Task details: Isolate every line in the data with the string "computer" and copy it.

----

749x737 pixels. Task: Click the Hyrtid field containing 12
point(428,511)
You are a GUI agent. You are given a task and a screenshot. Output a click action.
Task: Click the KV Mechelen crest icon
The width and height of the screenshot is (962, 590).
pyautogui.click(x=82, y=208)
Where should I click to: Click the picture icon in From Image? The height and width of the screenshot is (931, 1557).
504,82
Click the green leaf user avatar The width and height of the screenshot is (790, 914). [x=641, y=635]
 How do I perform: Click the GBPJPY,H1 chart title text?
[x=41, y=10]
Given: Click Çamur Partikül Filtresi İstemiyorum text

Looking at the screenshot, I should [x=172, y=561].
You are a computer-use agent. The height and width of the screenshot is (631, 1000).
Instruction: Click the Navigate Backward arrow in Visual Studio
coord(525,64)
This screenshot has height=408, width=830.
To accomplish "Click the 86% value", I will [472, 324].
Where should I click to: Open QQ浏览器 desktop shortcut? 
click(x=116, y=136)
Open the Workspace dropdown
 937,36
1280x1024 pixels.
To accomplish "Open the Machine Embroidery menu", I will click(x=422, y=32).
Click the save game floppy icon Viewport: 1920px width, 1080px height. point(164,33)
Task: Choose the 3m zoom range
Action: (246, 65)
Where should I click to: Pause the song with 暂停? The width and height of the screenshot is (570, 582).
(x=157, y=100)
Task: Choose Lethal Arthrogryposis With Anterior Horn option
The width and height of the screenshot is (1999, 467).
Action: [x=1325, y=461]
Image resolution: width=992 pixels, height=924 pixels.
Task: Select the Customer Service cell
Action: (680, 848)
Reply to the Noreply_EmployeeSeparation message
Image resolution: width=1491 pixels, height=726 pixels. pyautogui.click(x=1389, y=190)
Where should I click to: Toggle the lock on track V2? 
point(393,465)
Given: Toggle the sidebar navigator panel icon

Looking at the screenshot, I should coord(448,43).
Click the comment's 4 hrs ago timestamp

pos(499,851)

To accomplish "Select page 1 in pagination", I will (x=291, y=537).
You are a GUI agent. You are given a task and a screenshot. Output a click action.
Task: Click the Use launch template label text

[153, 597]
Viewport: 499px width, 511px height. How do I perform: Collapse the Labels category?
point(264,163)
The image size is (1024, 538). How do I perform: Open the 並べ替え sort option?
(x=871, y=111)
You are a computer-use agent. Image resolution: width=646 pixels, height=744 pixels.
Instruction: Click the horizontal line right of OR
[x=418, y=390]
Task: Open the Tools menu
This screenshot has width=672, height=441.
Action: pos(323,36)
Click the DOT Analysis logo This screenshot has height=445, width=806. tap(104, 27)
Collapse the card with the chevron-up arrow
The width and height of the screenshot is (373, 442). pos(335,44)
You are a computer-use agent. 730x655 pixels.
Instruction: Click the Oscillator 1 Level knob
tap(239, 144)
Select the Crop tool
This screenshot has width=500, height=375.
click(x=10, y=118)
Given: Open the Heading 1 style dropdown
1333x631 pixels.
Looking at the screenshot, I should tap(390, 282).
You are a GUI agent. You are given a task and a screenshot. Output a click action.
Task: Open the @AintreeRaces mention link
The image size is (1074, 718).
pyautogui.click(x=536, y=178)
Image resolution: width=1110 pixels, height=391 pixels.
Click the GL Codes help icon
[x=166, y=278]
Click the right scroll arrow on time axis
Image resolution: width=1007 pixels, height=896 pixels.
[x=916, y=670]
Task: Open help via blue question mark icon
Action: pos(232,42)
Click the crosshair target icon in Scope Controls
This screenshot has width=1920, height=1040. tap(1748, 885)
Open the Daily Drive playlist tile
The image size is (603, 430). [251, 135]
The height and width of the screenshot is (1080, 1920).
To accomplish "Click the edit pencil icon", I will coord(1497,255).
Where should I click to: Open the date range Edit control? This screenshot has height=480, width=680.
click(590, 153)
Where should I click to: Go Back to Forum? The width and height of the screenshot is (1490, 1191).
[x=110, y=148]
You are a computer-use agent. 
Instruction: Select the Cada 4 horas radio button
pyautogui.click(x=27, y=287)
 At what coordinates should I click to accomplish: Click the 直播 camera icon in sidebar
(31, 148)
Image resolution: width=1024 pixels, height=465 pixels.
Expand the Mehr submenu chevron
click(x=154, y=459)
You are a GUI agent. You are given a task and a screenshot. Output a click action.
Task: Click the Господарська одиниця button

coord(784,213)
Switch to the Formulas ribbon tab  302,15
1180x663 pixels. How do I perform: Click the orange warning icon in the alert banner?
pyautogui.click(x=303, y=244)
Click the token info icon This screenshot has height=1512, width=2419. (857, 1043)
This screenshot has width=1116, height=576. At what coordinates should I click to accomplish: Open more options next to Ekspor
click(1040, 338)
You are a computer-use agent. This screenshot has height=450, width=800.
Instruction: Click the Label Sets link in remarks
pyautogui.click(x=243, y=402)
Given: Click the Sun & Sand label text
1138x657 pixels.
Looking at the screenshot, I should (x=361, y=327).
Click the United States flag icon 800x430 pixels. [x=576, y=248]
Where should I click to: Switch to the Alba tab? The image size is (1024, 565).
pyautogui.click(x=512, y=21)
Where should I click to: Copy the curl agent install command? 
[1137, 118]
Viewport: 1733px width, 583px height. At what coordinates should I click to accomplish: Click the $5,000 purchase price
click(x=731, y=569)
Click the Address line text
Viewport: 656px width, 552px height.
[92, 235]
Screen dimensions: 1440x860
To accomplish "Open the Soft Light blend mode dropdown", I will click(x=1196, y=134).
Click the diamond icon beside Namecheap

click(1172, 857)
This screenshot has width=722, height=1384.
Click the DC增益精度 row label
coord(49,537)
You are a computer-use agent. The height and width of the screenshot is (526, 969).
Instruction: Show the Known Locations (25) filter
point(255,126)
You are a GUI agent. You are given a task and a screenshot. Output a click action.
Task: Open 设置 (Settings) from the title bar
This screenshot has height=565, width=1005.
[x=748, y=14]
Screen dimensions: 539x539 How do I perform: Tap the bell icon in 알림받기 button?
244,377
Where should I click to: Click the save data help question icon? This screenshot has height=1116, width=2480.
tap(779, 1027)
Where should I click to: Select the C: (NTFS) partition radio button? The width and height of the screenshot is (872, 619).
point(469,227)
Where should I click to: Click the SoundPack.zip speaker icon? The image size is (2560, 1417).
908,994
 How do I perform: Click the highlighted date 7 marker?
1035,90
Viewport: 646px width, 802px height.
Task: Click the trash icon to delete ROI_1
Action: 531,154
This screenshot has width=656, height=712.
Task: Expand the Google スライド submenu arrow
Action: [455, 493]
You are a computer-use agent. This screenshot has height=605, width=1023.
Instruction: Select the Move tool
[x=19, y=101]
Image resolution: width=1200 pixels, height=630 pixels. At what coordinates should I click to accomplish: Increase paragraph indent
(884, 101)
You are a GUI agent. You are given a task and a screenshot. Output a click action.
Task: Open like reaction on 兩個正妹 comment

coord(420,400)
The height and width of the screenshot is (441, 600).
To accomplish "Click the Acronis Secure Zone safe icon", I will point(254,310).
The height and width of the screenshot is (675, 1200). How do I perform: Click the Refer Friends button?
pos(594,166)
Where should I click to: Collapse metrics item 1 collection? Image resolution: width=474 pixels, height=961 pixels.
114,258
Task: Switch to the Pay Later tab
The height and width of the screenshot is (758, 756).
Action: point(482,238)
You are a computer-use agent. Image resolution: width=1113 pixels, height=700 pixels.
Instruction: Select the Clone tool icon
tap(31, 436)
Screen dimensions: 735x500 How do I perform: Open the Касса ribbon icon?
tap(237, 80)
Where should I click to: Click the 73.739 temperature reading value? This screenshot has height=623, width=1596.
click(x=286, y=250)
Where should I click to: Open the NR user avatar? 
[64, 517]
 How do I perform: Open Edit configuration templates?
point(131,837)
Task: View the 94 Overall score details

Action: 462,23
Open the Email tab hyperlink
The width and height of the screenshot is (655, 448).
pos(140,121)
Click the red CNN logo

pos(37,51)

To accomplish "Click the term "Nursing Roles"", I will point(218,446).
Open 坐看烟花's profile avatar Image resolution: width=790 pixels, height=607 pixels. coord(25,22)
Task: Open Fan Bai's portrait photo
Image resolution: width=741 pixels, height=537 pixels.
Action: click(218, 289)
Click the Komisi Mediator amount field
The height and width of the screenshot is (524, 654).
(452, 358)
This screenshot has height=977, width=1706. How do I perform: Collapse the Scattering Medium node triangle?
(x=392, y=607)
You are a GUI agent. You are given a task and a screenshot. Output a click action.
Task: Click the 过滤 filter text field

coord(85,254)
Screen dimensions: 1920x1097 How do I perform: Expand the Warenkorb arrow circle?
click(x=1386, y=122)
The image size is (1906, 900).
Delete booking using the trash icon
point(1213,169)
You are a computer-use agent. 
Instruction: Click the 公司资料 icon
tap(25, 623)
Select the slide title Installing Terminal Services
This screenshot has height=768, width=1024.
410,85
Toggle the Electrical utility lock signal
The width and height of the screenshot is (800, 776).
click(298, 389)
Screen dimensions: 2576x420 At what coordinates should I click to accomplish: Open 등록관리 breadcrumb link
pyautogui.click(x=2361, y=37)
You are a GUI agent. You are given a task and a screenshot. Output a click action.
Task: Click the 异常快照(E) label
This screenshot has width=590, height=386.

----

Your solution:
You are a computer-use agent. The height and width of the screenshot is (631, 1000).
You are a computer-use agent. Image resolution: width=646 pixels, height=744 pixels.
You are a computer-use agent. 730x655 pixels.
You are a computer-use agent. 
You are a computer-use agent. This screenshot has height=450, width=800.
You are a computer-use agent. The height and width of the screenshot is (526, 969).
You are a computer-use agent. This screenshot has height=605, width=1023.
You are a computer-use agent. Image resolution: width=1113 pixels, height=700 pixels.
You are a computer-use agent. 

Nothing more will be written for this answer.